The scrutineers were s
upposed to do a deep survey—an all-embracing examination of the prospective recruit’s background, true political stability, ability and weaknesses. The job meant turning over every stone; following each twisted lead.
Quite early in the recruitment stage of the Schnitzer Group Herbie discovered that scrutiny was lax in the West Berlin department. Compared to the United States, they were under strength. Corner-cutting, the desire to please London by producing impressive payrolls, became the order of the day.
The Americans were more thorough, so Herbie, taking his lead from them, performed most of the scrutinies himself: making certain that he was not being sold a dud, long before he passed names on to official hands.
Until now Herbie believed this attention to detail had been one of the solid reasons for the Schnitzer Group’s consistent success in the DDR. Pride, he now thought, using the old cliche, comes before the fall. The Schnitzer Group remained intact and working until 1965. It was his doing. Now, Pavel Mistochenkov had shattered the myth. The pretty blonde Luzia Gabell had been spun, to become Vascovsky’s mistress, Lotte Krug. So the Schnitzer Group, held up to Service trainees as the ideal network, was shown to have been monitored by at least two KGB bigwigs for the bulk of its active life.
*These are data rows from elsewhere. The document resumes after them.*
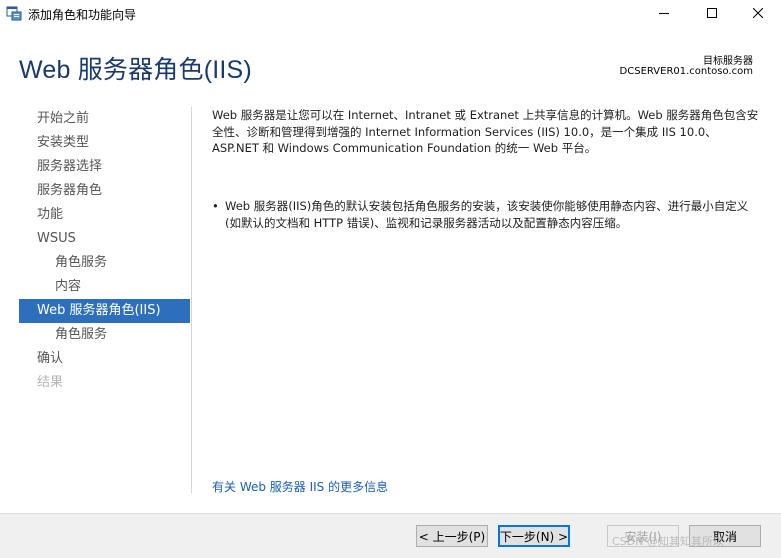 Image resolution: width=781 pixels, height=558 pixels. What do you see at coordinates (300, 486) in the screenshot?
I see `more-info-link: 有关 Web 服务器 IIS 的更多信息` at bounding box center [300, 486].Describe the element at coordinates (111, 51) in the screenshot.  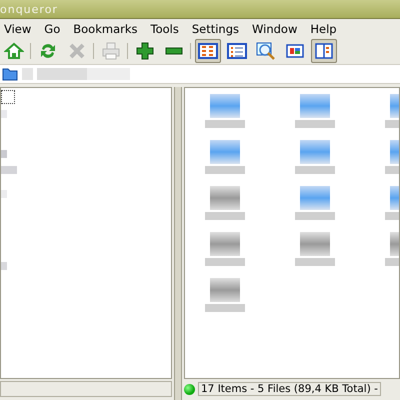
I see `printer-icon` at that location.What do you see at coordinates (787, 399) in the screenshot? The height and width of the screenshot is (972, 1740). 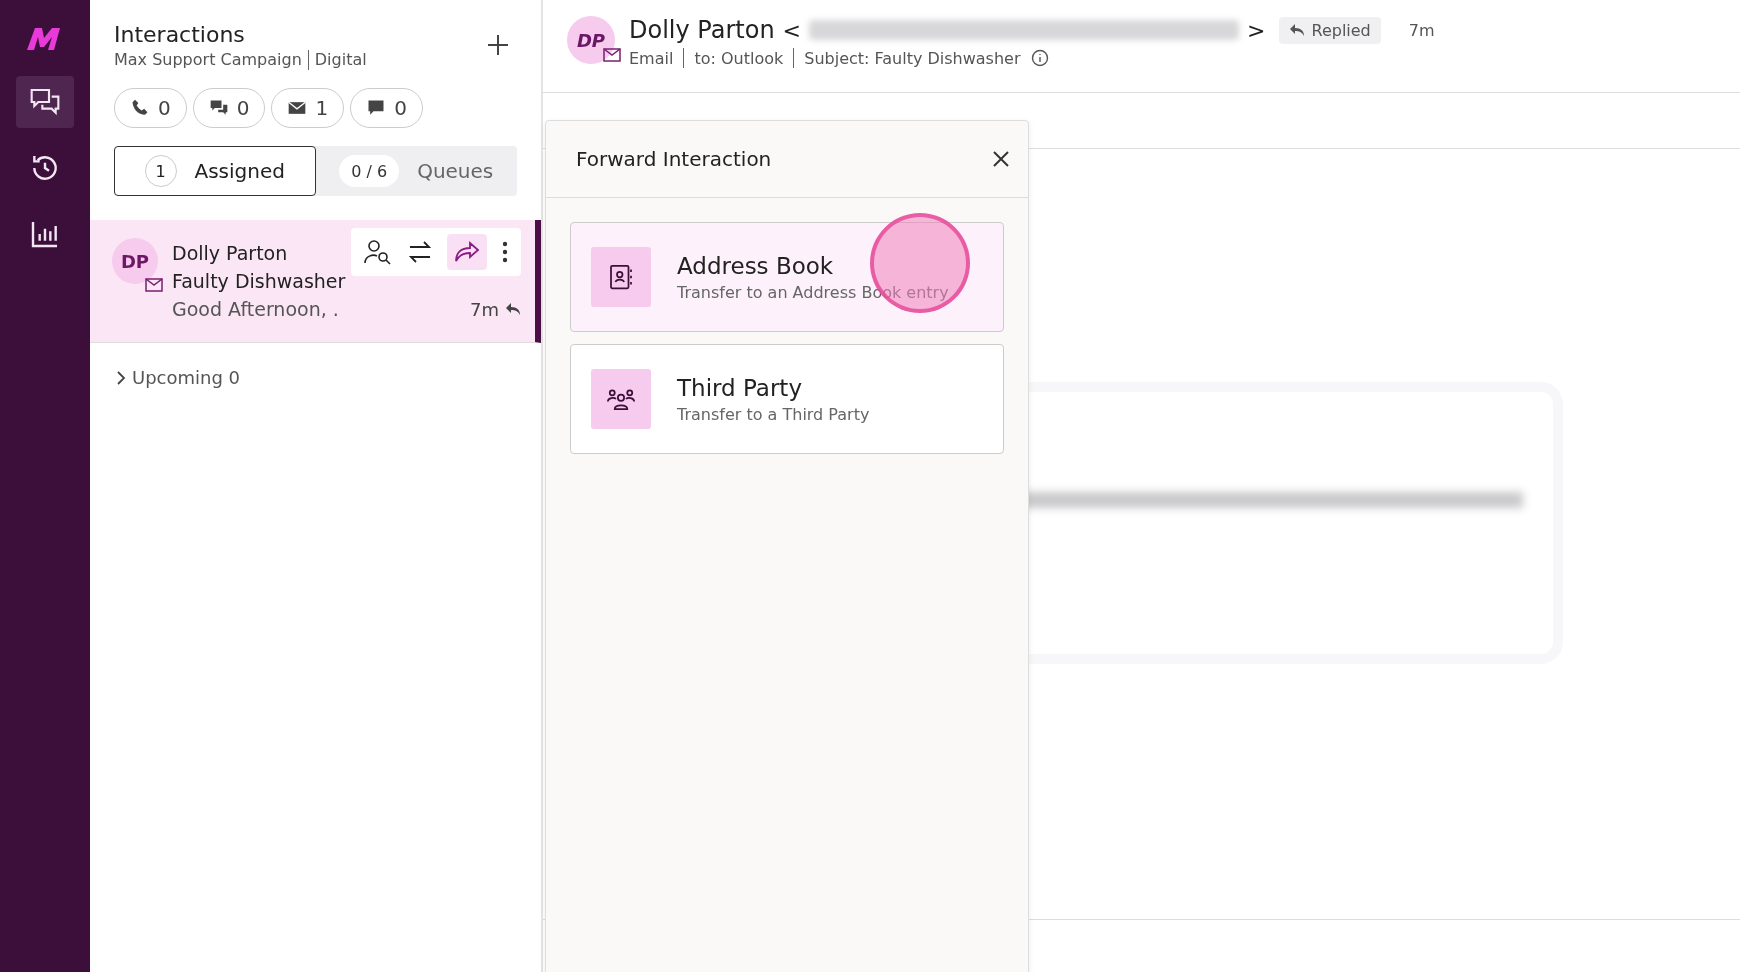 I see `forward-option: Third Party Transfer to a Third Party` at bounding box center [787, 399].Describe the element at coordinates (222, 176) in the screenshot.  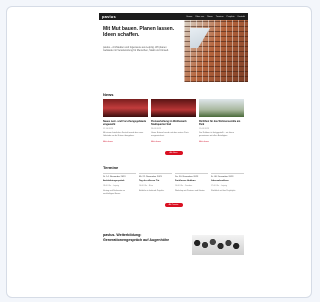
I see `event-date: Fr. 08. Dezember 2023` at that location.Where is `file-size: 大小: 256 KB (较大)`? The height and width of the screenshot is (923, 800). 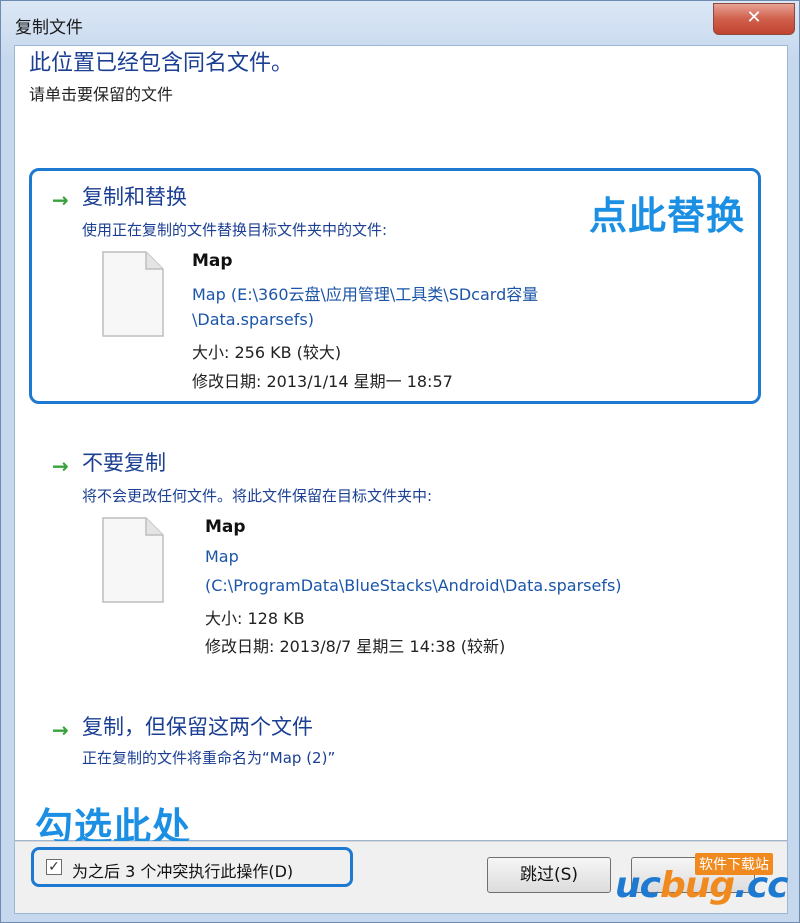
file-size: 大小: 256 KB (较大) is located at coordinates (267, 352).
Herbie took more than normal care in the recruitment of women. Special care with Luzia. Yet she had fooled him. The bone stuck hard in his throat, even after so many years. Herbie Kruger’s operational marvels within the DDR had been achieved only by kind permission of the KGB.
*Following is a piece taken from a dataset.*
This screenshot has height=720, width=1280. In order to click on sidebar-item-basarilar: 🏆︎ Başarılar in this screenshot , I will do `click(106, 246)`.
As they arrived at the Whitehall Annexe, Herbie looked back on his East German career. If the past was poisoned the way ahead appeared to be blocked by a similar contagion. Now—and he had no doubt about Pavel’s information—there could be no true reliance on the Telegraph Boys. He even began to reflect on the personal choices made for the Quartet, operating at this moment within the DDR.
It was in this commixture of icy frustration and personal rage that Herbie arrived at his office, to find the IN tray piled high.